GCRS is maintained at GCR and expected to remain relatively stable
and change in slow frequency.
* Local Computing Resource and Service Status (LCRS): fine-grained
cloud site status of the computing resource and service which
consists of status of each active computing service instance as
well as its parameters which impact the way the instance would be
selected and visited by LCR. LCRS is maintained at LCR and
expected to stay quite active and change in high frequency.
* Computing Service Identification (CSI): a globally unique
identification of a computing service with optional parameters,
and it could be an IPv6-like address or specifically designed
identification structure.
* Instantiated Computing Service (ICS): an active instance of a
computing service identification which resides in a host usually
purporting to a server, container or virtual machine.
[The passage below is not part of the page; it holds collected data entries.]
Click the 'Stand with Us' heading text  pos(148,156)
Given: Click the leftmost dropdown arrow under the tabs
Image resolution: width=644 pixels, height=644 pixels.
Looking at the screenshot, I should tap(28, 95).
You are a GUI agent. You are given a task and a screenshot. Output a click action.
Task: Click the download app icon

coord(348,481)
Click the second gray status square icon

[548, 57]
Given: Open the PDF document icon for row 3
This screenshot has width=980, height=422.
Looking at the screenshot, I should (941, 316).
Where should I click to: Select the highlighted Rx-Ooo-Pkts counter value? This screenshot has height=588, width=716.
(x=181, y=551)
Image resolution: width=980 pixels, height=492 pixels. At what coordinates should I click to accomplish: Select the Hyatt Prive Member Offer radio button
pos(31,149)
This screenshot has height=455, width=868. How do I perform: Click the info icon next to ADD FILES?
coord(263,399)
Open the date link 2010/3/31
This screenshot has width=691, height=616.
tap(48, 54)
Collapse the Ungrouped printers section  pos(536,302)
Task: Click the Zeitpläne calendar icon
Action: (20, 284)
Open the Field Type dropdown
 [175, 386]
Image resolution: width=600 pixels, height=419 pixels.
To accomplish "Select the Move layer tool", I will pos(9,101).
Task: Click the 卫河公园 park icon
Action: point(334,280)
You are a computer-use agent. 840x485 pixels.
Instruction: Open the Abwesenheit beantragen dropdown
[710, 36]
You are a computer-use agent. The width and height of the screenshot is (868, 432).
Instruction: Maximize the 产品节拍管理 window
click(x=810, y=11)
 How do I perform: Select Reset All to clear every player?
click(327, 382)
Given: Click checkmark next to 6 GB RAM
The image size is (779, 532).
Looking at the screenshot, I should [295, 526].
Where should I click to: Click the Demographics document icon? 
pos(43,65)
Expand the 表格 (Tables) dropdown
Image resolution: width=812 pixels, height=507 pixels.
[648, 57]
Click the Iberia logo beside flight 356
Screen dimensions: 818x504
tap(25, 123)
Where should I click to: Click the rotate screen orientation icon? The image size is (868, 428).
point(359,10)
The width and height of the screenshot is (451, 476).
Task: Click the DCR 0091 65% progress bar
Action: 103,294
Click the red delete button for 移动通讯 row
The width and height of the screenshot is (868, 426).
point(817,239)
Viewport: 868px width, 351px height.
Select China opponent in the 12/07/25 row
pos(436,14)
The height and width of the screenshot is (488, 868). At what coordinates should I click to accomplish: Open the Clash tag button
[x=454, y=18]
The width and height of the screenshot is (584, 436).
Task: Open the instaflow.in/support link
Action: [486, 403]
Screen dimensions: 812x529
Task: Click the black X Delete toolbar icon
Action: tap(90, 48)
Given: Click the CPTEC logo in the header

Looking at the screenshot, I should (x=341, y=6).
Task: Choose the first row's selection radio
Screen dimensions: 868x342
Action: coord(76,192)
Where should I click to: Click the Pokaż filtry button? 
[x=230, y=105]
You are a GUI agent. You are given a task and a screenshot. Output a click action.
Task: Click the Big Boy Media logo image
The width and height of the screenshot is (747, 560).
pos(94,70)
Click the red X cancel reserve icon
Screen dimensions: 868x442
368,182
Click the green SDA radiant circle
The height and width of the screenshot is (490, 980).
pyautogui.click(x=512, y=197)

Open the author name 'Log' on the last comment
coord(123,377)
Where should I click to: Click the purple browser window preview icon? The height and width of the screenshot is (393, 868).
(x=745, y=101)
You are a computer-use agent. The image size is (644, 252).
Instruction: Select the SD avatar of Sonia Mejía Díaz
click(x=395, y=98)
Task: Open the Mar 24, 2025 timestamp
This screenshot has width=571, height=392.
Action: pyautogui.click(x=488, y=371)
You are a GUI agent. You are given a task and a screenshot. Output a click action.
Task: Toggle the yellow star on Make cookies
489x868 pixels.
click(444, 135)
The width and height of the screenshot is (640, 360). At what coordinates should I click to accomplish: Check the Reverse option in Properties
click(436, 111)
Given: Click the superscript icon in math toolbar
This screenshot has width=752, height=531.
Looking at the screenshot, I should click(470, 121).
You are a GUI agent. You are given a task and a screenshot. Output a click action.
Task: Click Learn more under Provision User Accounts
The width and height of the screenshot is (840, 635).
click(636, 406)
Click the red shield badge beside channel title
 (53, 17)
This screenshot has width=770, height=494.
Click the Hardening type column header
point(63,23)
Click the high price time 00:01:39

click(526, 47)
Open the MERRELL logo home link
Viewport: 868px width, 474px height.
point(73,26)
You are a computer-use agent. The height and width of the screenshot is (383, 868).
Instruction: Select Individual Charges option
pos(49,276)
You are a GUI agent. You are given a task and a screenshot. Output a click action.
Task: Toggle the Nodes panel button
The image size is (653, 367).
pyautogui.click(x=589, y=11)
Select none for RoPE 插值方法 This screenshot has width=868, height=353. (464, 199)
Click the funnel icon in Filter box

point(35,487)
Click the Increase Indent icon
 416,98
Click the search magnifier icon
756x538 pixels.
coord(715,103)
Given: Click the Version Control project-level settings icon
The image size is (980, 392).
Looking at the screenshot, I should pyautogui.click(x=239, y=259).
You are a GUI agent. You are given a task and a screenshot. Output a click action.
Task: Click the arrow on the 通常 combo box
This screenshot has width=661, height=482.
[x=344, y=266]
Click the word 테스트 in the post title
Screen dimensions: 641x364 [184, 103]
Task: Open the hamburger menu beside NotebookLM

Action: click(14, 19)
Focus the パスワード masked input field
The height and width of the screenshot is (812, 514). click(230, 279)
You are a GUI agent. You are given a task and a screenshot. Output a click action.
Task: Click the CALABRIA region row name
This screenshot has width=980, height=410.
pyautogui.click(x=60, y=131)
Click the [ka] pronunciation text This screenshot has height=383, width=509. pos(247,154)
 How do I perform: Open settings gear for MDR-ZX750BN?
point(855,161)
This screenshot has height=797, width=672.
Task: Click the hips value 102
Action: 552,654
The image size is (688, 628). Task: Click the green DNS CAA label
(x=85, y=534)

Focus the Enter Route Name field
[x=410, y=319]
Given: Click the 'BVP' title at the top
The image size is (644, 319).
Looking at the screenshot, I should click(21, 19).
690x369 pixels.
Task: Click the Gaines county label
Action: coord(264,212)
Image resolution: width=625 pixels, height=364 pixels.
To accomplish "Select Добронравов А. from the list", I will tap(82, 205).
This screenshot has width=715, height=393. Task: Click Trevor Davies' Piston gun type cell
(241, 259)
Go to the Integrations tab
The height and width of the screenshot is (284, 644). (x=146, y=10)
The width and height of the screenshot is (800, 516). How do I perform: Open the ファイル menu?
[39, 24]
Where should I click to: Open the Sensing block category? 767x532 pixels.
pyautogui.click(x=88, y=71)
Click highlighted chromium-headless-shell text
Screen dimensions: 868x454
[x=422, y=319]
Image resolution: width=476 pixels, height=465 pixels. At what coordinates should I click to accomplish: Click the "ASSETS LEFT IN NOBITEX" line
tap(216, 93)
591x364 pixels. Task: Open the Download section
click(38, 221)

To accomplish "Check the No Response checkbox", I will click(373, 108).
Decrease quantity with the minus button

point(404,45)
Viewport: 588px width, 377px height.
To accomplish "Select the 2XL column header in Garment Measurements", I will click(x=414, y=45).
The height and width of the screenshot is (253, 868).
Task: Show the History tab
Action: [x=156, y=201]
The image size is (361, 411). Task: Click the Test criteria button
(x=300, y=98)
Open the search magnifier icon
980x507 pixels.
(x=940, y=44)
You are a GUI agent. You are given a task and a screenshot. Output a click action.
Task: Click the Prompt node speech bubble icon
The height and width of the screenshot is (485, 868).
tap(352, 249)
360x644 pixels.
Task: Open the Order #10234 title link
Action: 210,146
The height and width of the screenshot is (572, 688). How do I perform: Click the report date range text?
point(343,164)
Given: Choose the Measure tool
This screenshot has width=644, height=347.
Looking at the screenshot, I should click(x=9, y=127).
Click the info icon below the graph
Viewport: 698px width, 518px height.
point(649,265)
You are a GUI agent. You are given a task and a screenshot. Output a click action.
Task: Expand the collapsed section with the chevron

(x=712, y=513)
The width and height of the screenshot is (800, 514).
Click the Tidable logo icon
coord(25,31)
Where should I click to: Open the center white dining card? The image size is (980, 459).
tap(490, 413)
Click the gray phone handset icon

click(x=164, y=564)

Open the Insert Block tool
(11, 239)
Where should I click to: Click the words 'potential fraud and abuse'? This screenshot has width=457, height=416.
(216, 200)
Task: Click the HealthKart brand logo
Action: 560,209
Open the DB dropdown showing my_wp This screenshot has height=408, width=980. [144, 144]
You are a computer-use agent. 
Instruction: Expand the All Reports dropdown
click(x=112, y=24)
3. Computing delivery in routing network reference architecture
Routing network is enabled sensing the computing resource and service
from the cloud sites and routing the service flow according to both
network and computing metrics by a computing delivery in routing
network architecture as illustrated in figure 1. The architecture is
a horizontal convergence of cloud and network, while the latter
maintains the converged resource status and thus is able to achieve
an end to end routing and forwarding policy from a perspective of
cloud and network resource. PE1 maintains GCRS with a whole picture
of the multiple cloud sites, and executes the routing policy for the
network segment between PE1 and PE2 or PE3, namely between ingress
and egress, while PE2 maintains LCRS with a focus picture of the
cloud site where S1 resides, and establishes a connection towards S1.
S1 is an active instance of a specific computing service type (CSI).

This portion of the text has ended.